タジキスタン(ドゥシャンベ)の2日目は、パミール・パーミットを無事受け取ることができた。また、市内のいくつかの場所を巡り、パミール出身の何人かの知人と会うこともできた。3日目はいよいよパミールに向け出発である。

(前回の話および記事一覧)

パミールへ向け出発…?

2022年8月12日朝。6時頃に起きた私は、軽く朝食をいただいてから荷物をまとめ、出発の準備を仕上げた。
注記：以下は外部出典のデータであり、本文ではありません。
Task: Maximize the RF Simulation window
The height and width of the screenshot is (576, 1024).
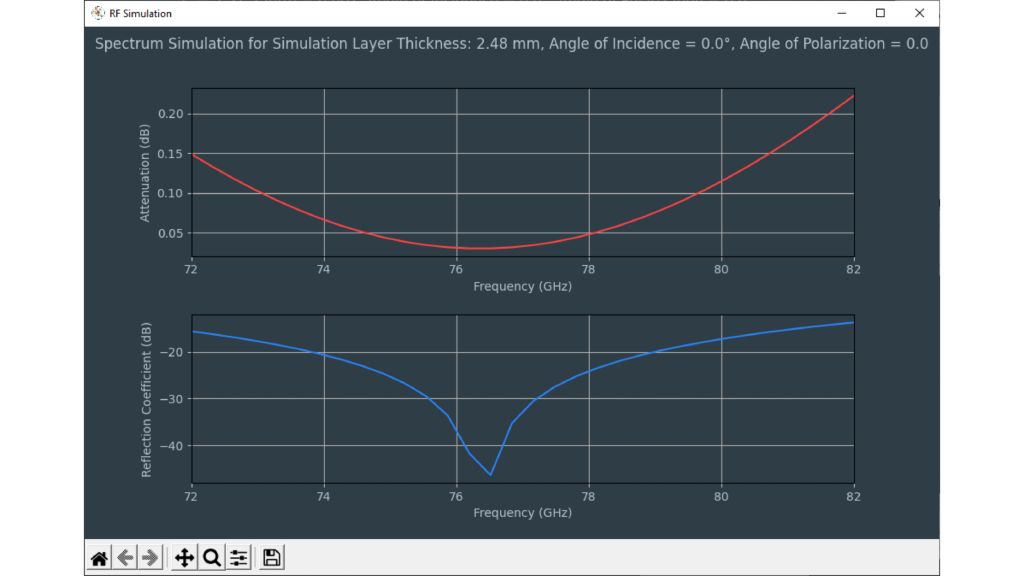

パミールに行くには、まずは「パミール行きの乗合タクシー乗り場」へ行き、そこで乗合タクシーと値段を交渉する必要があるが、乗合タクシー乗り場ではAさんの知り合いのDさんが私に乗合タクシーを紹介してくれることになっていた。Aさんによると、ホログまでの相場は400ソモニ(約5000円)程度とのことで、他の乗客の払う金額にも注意し、高額な運賃を払わされないよう注意すること、とアドバイスしてくれた。

パミール行き乗合タクシー乗り場までの市内タクシーはAさんが呼んでくれ、おばさんがアパートの外で待っているタクシーのところまで送ってくれた。Aさんとおばさんにはこの2日間たいへんお世話になった。感謝の限りである。

乗合タクシー乗り場にて

市内タクシーは、7時頃にパミール行き乗合タクシー乗り場に到着した。Aさんの知り合いのDさんはすぐに私を見つけてくれ、Dさんを経由して乗合タクシーのうちの1台を紹介してもらった。

車はトヨタ。車関係には詳しくないが、パミール関係のブログでよく見るランドクルーザーというやつだろう。助手席には2席分の座席が用意されており、乗合タクシーの運転手のおじさんからは、前の席の2席分を一人で使って800ソモニ(約10,000円)でどうだ、と言われた。助手席を2席分取るのは、Aさんにも勧められた方法なのだが、800ソモニはちょっと高い。Aさんからも、2席取る場合でも2人分までは払う必要は無いと言われていた。そんなこんなで1席分にしようかどうしようかと悩んでいると、600ソモニ(約7500円)でどうかと言われたので、それで乗ることにした。結果的に見晴らしも良く、気兼ねなく写真撮影などもすることができる上等な席だった。値段のほうも、後にAさんに伝えたところ「悪くない値段」と合格(?)をもらえた。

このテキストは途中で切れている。